Problem Solving

Math 1020Q § 005 & 011
Fall 2015

Homework

* "It's not that I'm so smart, it's just that I stay with problems longer." * — Albert Einstein

Question regarding the homework? Email me.

Unless otherwise noted, all submissions should be polished and written such that an adroit high school freshman would understand and be able to solve the homework in question. Please review the writing checklist from your book (pg. 96) when considering your final write up.

Day 1 (8/31):

*Automathography*: Compose a short paper (no longer than 2 pages) on your personal history with mathematics. Topics can include: your opinions on the subject; classes you've loved or hated based around math; math teachers you've had who were exceptional, or dismal; and so on. I ask that you please provide explanations of your opinions for I'm very interested in *why* you think these things. Including a few things about yourself to help me get to know you better is happily welcome and encouraged!

**Due:** Day 2 (9/2).

Day 3 (9/4):

*Heap Letter*: Write a letter to a family member or friend explaining the game Heap of Beans (the game we played on the first day of class). After explaining the mechanics of the game, explain a winning strategy. I'm less worried about the correct winning strategy (as we all know it) and am more concerned with a clear and coherent explanation of the game and the winning strategy; especially *why* the strategy works. I will be assuming the reader of your letter has no mathematical background, or bean-game background. I hope that after reading your letter, they will both understand how to win any game of *Heap of Beans* that comes their way as *well as why they can win* any game.

**Due:** Day 4 (9/9).

Day 5 (9/11):

*Symmetry*: Determine the number of symmetries of an equilateral triangle, a square and conjecture the number of symmetries of a regular *n* sided polygon. Write-up your solutions, neatly, detailing how you determined each number. Illustrations and justifications for each symmetry are encouraged.

**Due:** Day 7 (9/16).

Day 7 (9/16):

*Prom Problem*: The problem statement can be found here.

**Due:** Day 14 (10/2).

Day 16 (10/7):

*Fifty Pirates*: Fifty pirates, all of different ages, find a treasure trove of booty buried on Rapa Nui. They manage to plunder hundereds and hundereds of identical gold coins. The only trouble now is to divide them up. The pirates settle upon the following procedure. The youngest divides the coins among the pirates however they wish, then all 50 pirates vote on whether they are satisfied with the division. If at least half vote **yes**, the division is accepted. If a majority votes **no**, the youngest pirate is forced to walk the plank and the next youngest gets to try to divide the loot among the remaining 49 pirates (including herself). Again they all vote, with the same penalty if the majority votes {\bf no}. And so on. Each of the pirates is logical and very greedy. They will always act in their own self-interest, ignoring the interest of the group, fairness, *etc*. Given all this, how should the youngest of the 50 pirates divide the loot?
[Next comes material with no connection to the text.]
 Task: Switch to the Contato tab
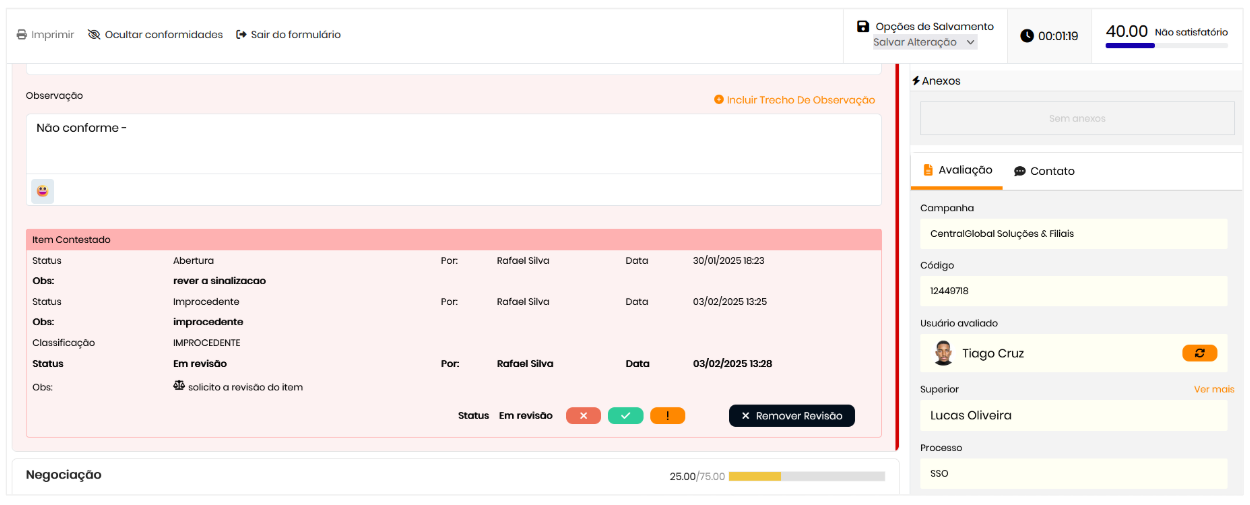(x=1044, y=172)
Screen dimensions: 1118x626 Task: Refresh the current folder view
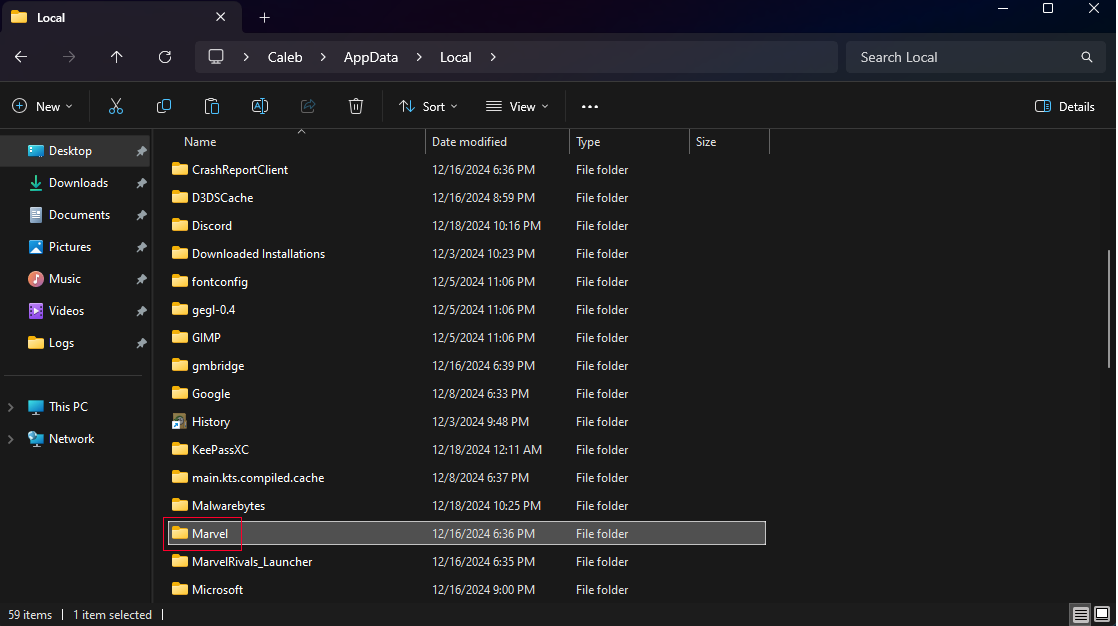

Please submit a written solution detailing your thought processes and justifying your work in accordance with the default homework standards mentioned above.

**Due:** Day 19 (10/14).

Day __:
*Should You Switch?*: You are a contestant on a game show where one million dollars is hidden behind one of three closed doors. There is a goat behind either of the other two doors. You guess door 1, but before opening that door the game show host opens door 2 and shows you that a goat was hidden there. He offers you the chance to switch your guess to door 3. Should you switch?

Write up a detailed explanation as to whether you think you should switch or not. Report on and use the knowledge gained from the experiment we ran in class.

* If you were absent you may want to run this experiment with someone to gain experimental data or contact someone who has attended recently and discuss the experiment conducted in class.*

You may justify your conclusion using either *probabilities* or *odds.* Make sure you understand the difference and justify why you consider the odds or probabilities to be what you say they are.

Next, consider the same game involving 10 doors (9 goats, 1 bag of a million dollars), but after you make your initial choice, the host opens 8 doors. Should you switch in this case? Does this game differ? Why or why not? Justify your conclusions similar to above. Provide detailed information about how you arrived at any conclusion you made.

Please refer to the *writing checklist* when considering your final write up. Submissions should be in short essay format (paragraphs, complete sentences, *etc*).

**Due:** Day 23/24. **Section 005 Due 10/23**. **Section 011 Due 10/26**.

Day __: (11/9):

*Grappling with Groups*: The problem statement can be found here.

**Due:** 11/18.

Day __: (12/2):

**Extra Credit.** *Blue Eyes*: A group of people with assorted eye colors live on an island. They are all perfect logicians -- if a conclusion can be logically deduced, they will do it instantly. No one knows the color of their eyes. Every night at midnight, a ferry stops at the island. Any islanders who have figured out the color of their own eyes then leave the island, and the rest stay. Everyone can see everyone else at all times and keeps a count of the number of people they see with each eye color (excluding themselves), but they cannot otherwise communicate. Everyone on the island knows all the rules in this paragraph.

On this island there are 100 blue-eyed people, 100 brown-eyed people, and the Guru (she happens to have green eyes). So any given blue-eyed person can see 100 people with brown eyes and 99 people with blue eyes (and one with green), but that does not tell him his own eye color; as far as he knows the totals could be 101 brown and 99 blue. Or 100 brown, 99 blue, and he could have red eyes.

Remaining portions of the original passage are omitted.